息も凍りつきそうなこの真冬の夜に午前0時までひとり店頭販売とか店長俺を殺す気か。
ちっちゃな電気ヒーターを手渡され、だからこその特別手当だと言い返されれば文句もいえず、俺はダウンコートに身を包みちっちゃな電気ヒーターで足元に僅かな暖をとりながら、半ばやけになって声をあげ、クリスマスケーキを売り続けた。
駅前という好立地のお蔭で売れ行きは順調、これなら予定よりも早く上がれるかと調子に乗り始めた頃から客足はがくんと減り、ラスト1箱を残したところでピタリと止まってしまった。
寒空の下、客引きにも疲れ、ぼんやりと街の明かりを眺めること30分。店内の時計に目をやれば23時半を回っていた。

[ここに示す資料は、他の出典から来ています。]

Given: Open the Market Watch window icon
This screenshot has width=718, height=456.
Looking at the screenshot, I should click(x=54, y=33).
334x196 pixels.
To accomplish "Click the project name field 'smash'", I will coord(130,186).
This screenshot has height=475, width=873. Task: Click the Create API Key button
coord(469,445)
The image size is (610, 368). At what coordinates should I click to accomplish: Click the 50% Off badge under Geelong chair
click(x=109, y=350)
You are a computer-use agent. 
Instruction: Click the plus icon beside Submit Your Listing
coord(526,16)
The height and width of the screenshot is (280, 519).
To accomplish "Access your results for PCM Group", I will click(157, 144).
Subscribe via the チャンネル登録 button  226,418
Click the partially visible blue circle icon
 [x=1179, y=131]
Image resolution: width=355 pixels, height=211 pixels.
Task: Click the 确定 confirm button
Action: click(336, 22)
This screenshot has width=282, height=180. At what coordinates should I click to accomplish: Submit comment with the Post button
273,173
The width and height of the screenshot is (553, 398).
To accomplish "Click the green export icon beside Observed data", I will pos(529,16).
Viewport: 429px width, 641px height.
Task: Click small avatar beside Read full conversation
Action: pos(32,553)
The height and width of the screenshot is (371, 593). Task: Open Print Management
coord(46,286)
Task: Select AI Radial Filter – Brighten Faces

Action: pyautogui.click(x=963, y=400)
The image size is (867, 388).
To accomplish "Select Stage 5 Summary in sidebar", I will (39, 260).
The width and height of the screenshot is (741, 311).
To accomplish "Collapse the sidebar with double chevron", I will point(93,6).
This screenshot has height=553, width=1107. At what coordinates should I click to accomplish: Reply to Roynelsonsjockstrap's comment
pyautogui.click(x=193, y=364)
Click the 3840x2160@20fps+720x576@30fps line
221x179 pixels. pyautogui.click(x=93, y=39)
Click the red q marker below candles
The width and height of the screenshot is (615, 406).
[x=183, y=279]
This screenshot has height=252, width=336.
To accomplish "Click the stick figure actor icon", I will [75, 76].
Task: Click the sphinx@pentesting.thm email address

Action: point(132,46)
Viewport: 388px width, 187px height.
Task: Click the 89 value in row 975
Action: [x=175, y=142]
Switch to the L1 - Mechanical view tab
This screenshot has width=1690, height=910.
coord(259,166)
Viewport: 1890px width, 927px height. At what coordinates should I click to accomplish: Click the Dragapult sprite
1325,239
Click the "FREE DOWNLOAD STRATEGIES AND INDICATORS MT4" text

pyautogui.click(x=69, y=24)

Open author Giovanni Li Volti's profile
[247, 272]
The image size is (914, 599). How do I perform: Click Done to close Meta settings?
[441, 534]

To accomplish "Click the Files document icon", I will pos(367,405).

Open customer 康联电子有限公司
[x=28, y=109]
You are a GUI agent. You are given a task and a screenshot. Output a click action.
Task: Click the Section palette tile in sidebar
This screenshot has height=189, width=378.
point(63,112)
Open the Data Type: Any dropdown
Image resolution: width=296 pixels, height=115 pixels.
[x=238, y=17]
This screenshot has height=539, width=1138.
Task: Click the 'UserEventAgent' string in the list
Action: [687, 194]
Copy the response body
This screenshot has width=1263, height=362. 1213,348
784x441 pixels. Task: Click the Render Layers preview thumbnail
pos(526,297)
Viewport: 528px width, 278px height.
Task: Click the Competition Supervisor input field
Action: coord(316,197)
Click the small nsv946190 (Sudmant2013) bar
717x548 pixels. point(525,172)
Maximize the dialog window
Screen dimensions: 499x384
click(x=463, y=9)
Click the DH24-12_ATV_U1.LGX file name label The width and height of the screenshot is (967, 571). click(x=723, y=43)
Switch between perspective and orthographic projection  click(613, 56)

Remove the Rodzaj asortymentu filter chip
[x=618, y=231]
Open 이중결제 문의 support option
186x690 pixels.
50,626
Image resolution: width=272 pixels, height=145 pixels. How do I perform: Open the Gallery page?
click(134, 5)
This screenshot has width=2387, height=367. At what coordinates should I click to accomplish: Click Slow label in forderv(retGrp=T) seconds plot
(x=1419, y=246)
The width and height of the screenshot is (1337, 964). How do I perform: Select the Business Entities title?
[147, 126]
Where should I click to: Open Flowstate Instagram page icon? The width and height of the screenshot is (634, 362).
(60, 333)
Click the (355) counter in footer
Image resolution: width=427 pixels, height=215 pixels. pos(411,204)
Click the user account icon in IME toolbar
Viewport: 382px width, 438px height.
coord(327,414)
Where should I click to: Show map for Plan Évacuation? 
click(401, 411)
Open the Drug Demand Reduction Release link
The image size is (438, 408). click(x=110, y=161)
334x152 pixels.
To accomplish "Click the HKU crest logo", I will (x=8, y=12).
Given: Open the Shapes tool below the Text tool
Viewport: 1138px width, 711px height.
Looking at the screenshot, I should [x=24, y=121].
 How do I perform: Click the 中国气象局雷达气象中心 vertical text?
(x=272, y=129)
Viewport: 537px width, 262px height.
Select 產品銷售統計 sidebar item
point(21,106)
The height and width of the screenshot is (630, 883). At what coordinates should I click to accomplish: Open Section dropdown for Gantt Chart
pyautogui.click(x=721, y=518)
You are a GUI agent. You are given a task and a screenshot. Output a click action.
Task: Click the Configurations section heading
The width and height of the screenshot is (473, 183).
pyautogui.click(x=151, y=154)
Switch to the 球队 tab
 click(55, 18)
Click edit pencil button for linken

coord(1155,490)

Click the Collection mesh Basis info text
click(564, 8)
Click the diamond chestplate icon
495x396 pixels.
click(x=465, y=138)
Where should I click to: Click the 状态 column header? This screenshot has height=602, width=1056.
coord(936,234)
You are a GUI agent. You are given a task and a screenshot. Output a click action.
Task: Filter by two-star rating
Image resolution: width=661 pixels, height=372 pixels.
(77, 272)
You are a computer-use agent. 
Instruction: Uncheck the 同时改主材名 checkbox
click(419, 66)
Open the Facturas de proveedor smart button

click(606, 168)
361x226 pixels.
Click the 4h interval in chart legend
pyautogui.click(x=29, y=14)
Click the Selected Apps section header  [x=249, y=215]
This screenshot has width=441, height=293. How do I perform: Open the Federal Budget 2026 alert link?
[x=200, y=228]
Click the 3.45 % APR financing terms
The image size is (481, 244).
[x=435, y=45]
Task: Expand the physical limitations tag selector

そこへ丁度奥から店長が現れ、カタカタ震える可哀相な俺にとホット珈琲を持ってきてくれた。
「アキ、まだ完売しないのか」
「はあ、あと1箱っス」
「そうか、うん、0時になったら上がっていいぞ、残ったらそれはお前にやる。持って帰れ」
店長。
笑顔で気前いい事いってくれましたけど、いやこれデカイし俺一人暮らしだし食えねーしぶっちゃけいらねーっス。
とはいえず、ありがとうございますと笑顔で返し、目の前の1箱に視線を落とす。
残った1箱はビッグな直径18cm、8人前の6号ショートケーキ。この時間にファミリーサイズとか、だいぶ無理……。
いやでももしかしたら残業帰りのビッグダディとか通りかかって目にとめてくれるかもしれないなどと僅かな期待を心に残しつつ、下を向き小さくため息をひとつついた時。
目線斜め前方に、ピカピカに磨かれた黒の革靴。